Checks can optionally implement platform interfaces to declare compatibility:

type OSAware interface {
    SupportedOS() []string  // ["debian", "redhat", "suse", "alpine", "arch"]
}

type InitAware interface {
    RequiredInit() string   // "systemd", "openrc", "sysvinit"
}

type PkgAware interface {
    RequiredPkgManager() string // "apt", "dnf", "yum", "apk", "zypper", "pacman"
}

If a check implements these interfaces and the detected OS doesn't match, the check returns SKIPPED instead of running. Skipped checks are excluded from scoring. The OS is detected at startup via /etc/os-release by the osinfo package.

Check Registry

Checks self-register via init() functions. The registry supports:

Auto-discovery of all registered checks
Filtering by category
Filtering by severity
Skip list from configuration
Profile-based selection

Execution Flow

1. User runs: sudo infraudit audit --category auth,network
2. Cobra parses flags, calls audit handler
3. OS detected via /etc/os-release (family, pkg manager, init system)
4. Registry filters checks by requested categories
5. Engine runs each check (or skips if OS-incompatible)
6. Reporter formats output (console/JSON/YAML/HTML/SARIF)
7. Exit code set based on highest severity found

Dependencies

Package	Purpose
`github.com/spf13/cobra`	CLI framework

Command Execution

All external commands are executed via check.RunCmd(), which wraps exec.CommandContext with a timeout (DefaultCmdTimeout = 30s, LongCmdTimeout = 60s for filesystem scans).
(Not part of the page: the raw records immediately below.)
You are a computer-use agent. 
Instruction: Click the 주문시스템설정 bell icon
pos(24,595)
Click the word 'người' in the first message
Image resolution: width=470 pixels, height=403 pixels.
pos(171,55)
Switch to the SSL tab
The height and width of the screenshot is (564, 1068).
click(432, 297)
This prevents indefinite blocking on hung commands or unresponsive mounts.

Build & Tooling

File	Purpose
`Makefile`	Build, test, lint, release, cover, docker targets
`Dockerfile`	Multi-stage build (golang:1.25-alpine → alpine:3.21)
`.golangci.yml`	Linter config: gosec, errcheck, staticcheck, gocritic
`.github/workflows/ci.yml`	CI: test, lint, race detector, release with SBOM and cosign signing

infraudit deliberately minimizes dependencies. Checks use only the Go standard library to read files, parse configs, and execute system commands.